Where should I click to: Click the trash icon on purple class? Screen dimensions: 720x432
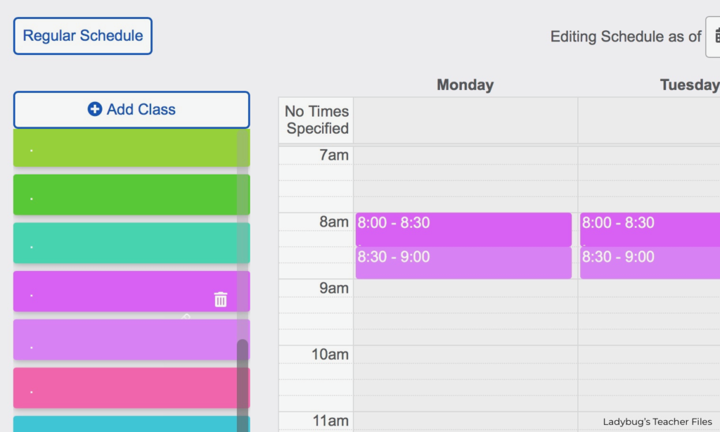[220, 299]
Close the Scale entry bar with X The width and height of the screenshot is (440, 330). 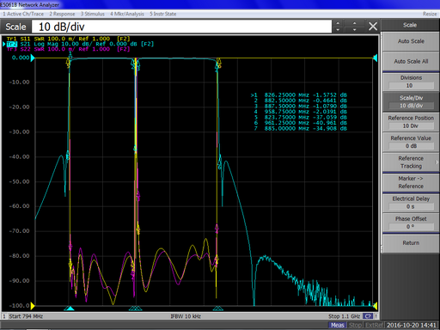click(x=373, y=27)
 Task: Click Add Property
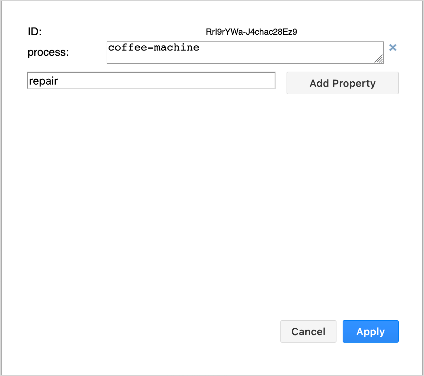click(x=342, y=83)
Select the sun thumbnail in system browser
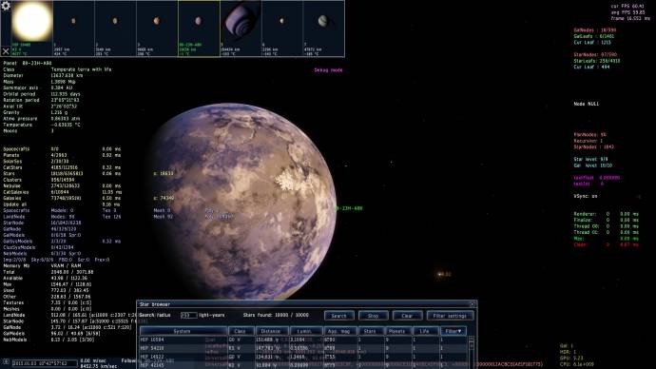 click(x=32, y=29)
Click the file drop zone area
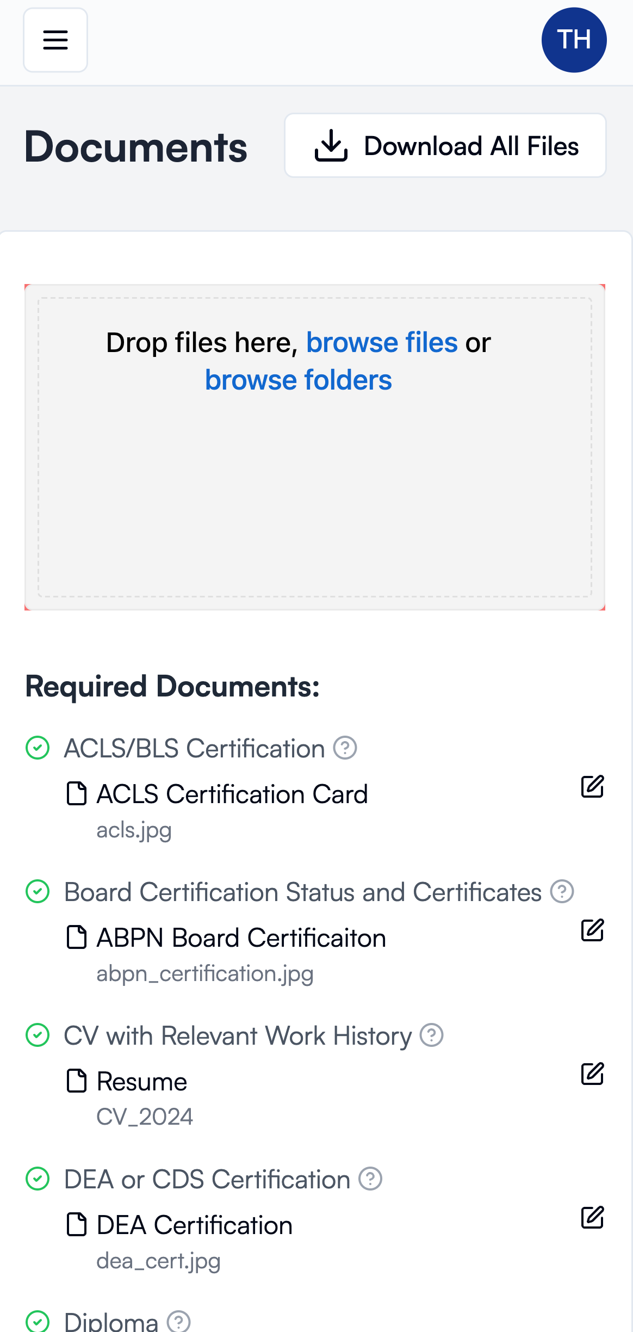 coord(314,490)
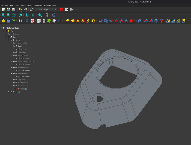Select the TopFillet tree item

22,80
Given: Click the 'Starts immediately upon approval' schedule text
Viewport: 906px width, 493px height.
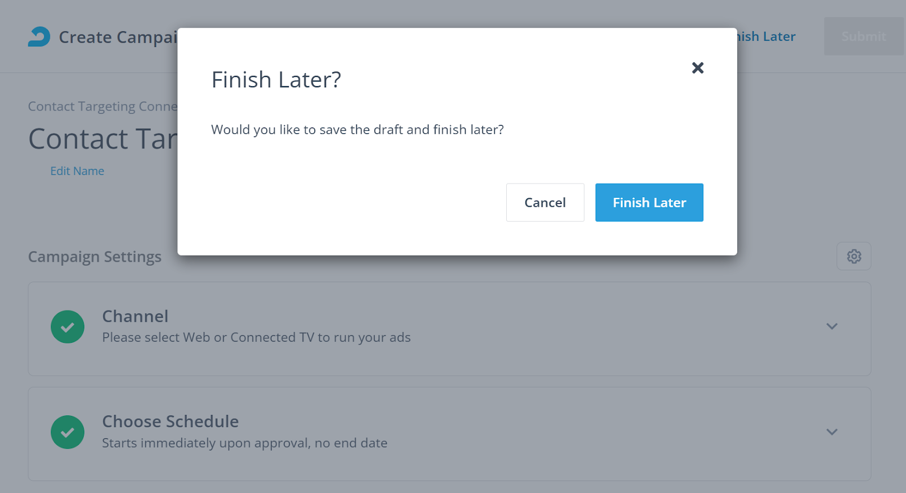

══════════════════════════════

DESCRIPTION OF THE TASK:
What you write out is the stretch of entries from the line containing "Task: Click Add Property" to the line containing "Given: Click the", word for word, with both end lines and no pictures.

SOLUTION:
 Task: Click Add Property
click(x=342, y=83)
Select the sun thumbnail in system browser
 click(x=32, y=29)
Click the file drop zone area
 coord(314,490)
Select the TopFillet tree item

22,80
Given: Click the 'Starts immediately upon approval' schedule text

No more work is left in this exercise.